Time series ozone precursor data for the interpretation of surface ozone levels in
Central Taiwan
Kuang-Lin Yang, Jia-Lin Wang*
Department of Chemistry, National Central University, Chungli 320, Taiwan
cwang@cc.ncu.edu.tw
Abstract
Although air quality in Taiwan in general has been steadily improved over the
last decade, surface ozone levels appear to show the opposite trend. Seasonal ozone
episodes not only occur in urban areas, but also frequently affect rural areas of Taiwan.
While urban air pollution has been the focus of great interest in the past worldwide,
high ozone in rural areas constitutes even greater challenges in understanding the
causes. In light of the deteriorating trend of ozone, central Taiwan was selected as the
first area to be systematically investigated by the deployment of a network of 3
photochemical assessment monitoring stations (PAMS). The network uses automated
gas chromatographs performing year round hourly measurement of 56 ozone
precursors with either high abundance or significant photochemical reactivity.
Measurements made by PAMS in central Taiwan in the past 3 years have unveiled
numerous key mechanism of ozone formation in rural areas. Methodology of
disentangling the PAMS dataset of enormous size for revealing indicative
photochemical evidence has also been developed along with the operation of PAMS.
Compound pairs of various lifetime differences releasing from vehicular sources
were successfully identified from the PAMS data to serve as air indicator of air
parcels. It has been found that these compound ratios are in excellent agreement
with ozone hourly data, exhibiting coherent oscillations with ozone cycles with
maximum occurring around noon when the air parcel is more aged, and minimum
occurring in the morning and evening hours. Wind data also indicate that the more
aged air parcels thus containing higher ozone are being transported from distant areas.

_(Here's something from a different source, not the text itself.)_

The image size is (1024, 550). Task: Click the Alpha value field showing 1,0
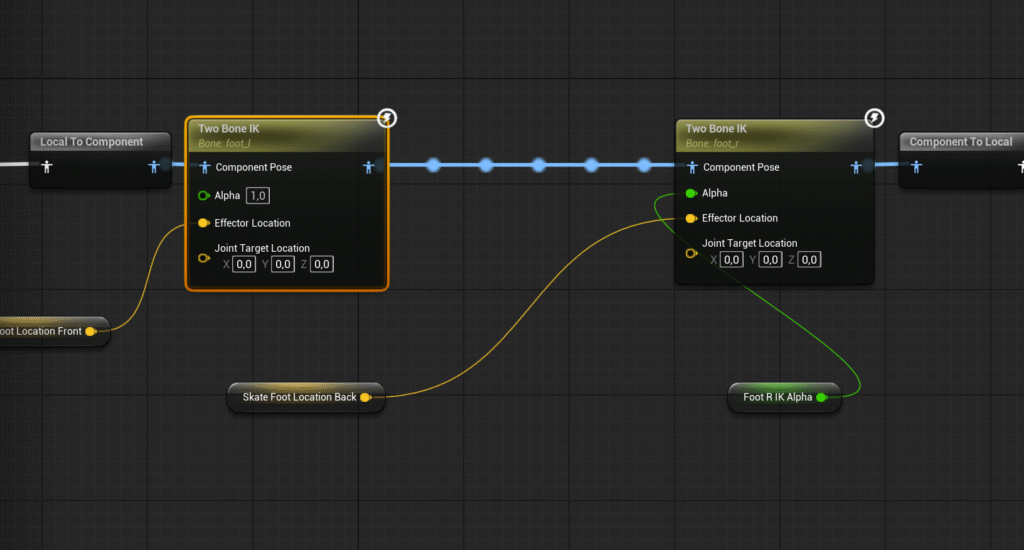(258, 195)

For instance, at Chushun (竹山) station high ozone (also high VOC ratio) always
correlates with northwestlies and higher wind speeds in noon time.

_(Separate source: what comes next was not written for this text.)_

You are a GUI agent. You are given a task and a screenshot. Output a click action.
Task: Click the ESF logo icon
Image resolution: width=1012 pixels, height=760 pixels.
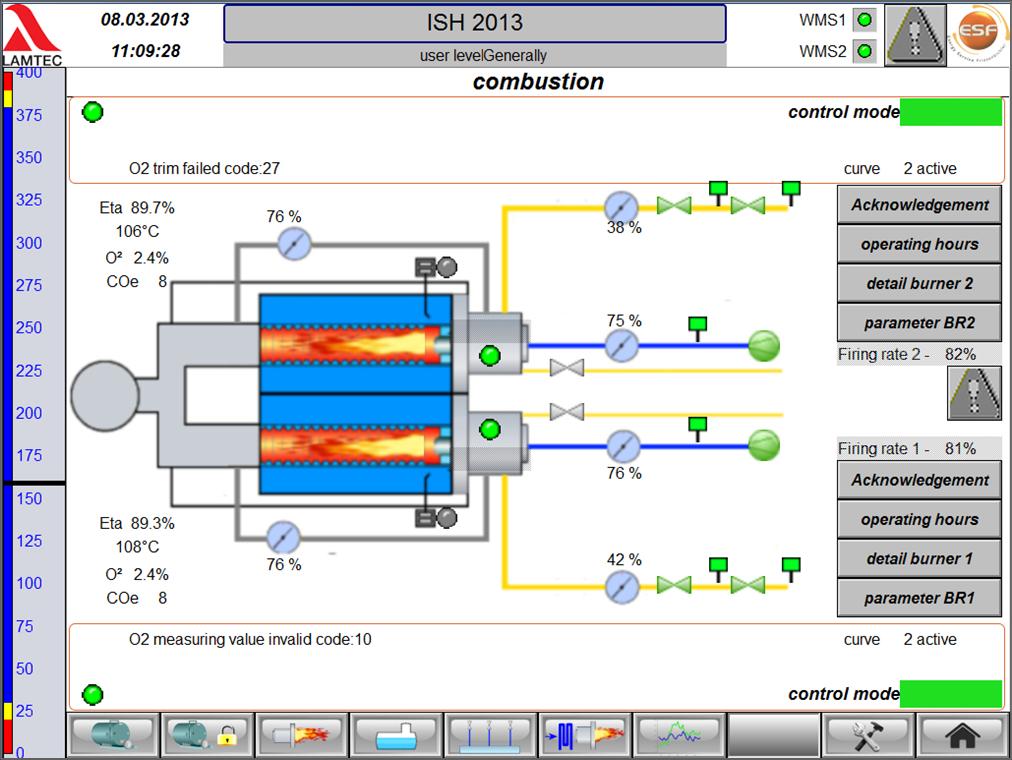point(977,35)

Comparison of seasonal variation of ozone between summer and fall also sheds
light to the understanding of seasonal high ozone phenomenon in rural environments.
More elevated ozone in fall in central Taiwan is the combined effect of the average
lower inversion height and more complete photochemical reactions, which enhance
the VOC and NOx mixing ratios by a factor of 2-5, and the degree of aging by 1.8
between summer and fall values.
Unlike the extremely synchronous relationship with compound pairs of traffic
origin, peak ozone levels show little correlation with biogenic emissions represented
by isoprene whose abundance is driven by sunlight and thus peaks at noon. Together
with the decline in isoprene concentration in fall by nearly 2 fold suggests the higher
ozone in rural areas in fall is likely to be more controlled by the vehicular emissions
rather than biogenic in the upwind areas compounded by the concentration
enhancement by the lowering of inversion heights.